I’m really excited (you’ll probably think it’s funny what excites me) because I’ve found an evangelical statement on the nature of the Bible that I actually like:
"Scripture is an essential part and trustworthy record of divine self-disclosure. All the books of the Old and New Testaments, given by divine inspiration, are the written Word of God, the only infallible rule of faith and practice.

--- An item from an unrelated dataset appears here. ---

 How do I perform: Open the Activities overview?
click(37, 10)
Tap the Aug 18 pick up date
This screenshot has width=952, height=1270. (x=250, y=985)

They are to be interpreted according to their context and purpose and in reverent obedience to the Lord who speaks through them in living power."
Were we to distinguish our position from that of some of our brothers and sisters who perceive their view of Scriptures as more orthodox than ours, several points could be made: 1) we would stress the need to be aware of the historical and literary process by which God brought the Word to us; 2) we would emphasize the careful attention that must be given to the historical and cultural contexts in which the various authors lived and wrote, as well as to the purposes which each had in mind -convinced as we are that the Spirit of God used the human abilities and circumstances of the writers in such a way that the Word which results is truly divine; 3) we are convinced that this investigation of the context, purpose and literary genre is essential to a correct understanding of any portion of God's Word; 4) we would urge that the emphasis be placed where the Bible itself places it -on its message of salvation and its instruction for living, not on its details of geography or science, though we acknowledge the wonderful reliability of the Bible as a historical source book; 5) we would strive to develop our doctrine of Scripture by hearing all that the Bible says, rather than by imposing on the Bible a philosophical judgment of our own as to how God ought to have inspired the Word...
...(Inerrancy's) dangers, when improperly defined, are: 1) that it implies a precision alien to the minds of the Bible writers and their own use of the Scriptures; 2) that it diverts attention from the message of salvation and the instruction in righteousness which are the Bible's key themes; 3) that it may encourage glib and artificial harmonizations rather than serious wrestling with the implication of biblical statements which may seem to disagree; 4) that it leads those who think that there is one proven error in the Bible (however minor), to regard its whole teaching as subject to doubt; 5) that too often it has undermined our confidence in the Bible by a retreat for refuge to the original manuscripts (which we do not posses) whenever problems cannot otherwise be resolved; 6) that it prompts us to an inordinate defensiveness of Scripture which seems out of keeping with the bold confidence with which the prophets, the apostles and our Lord proclaimed it."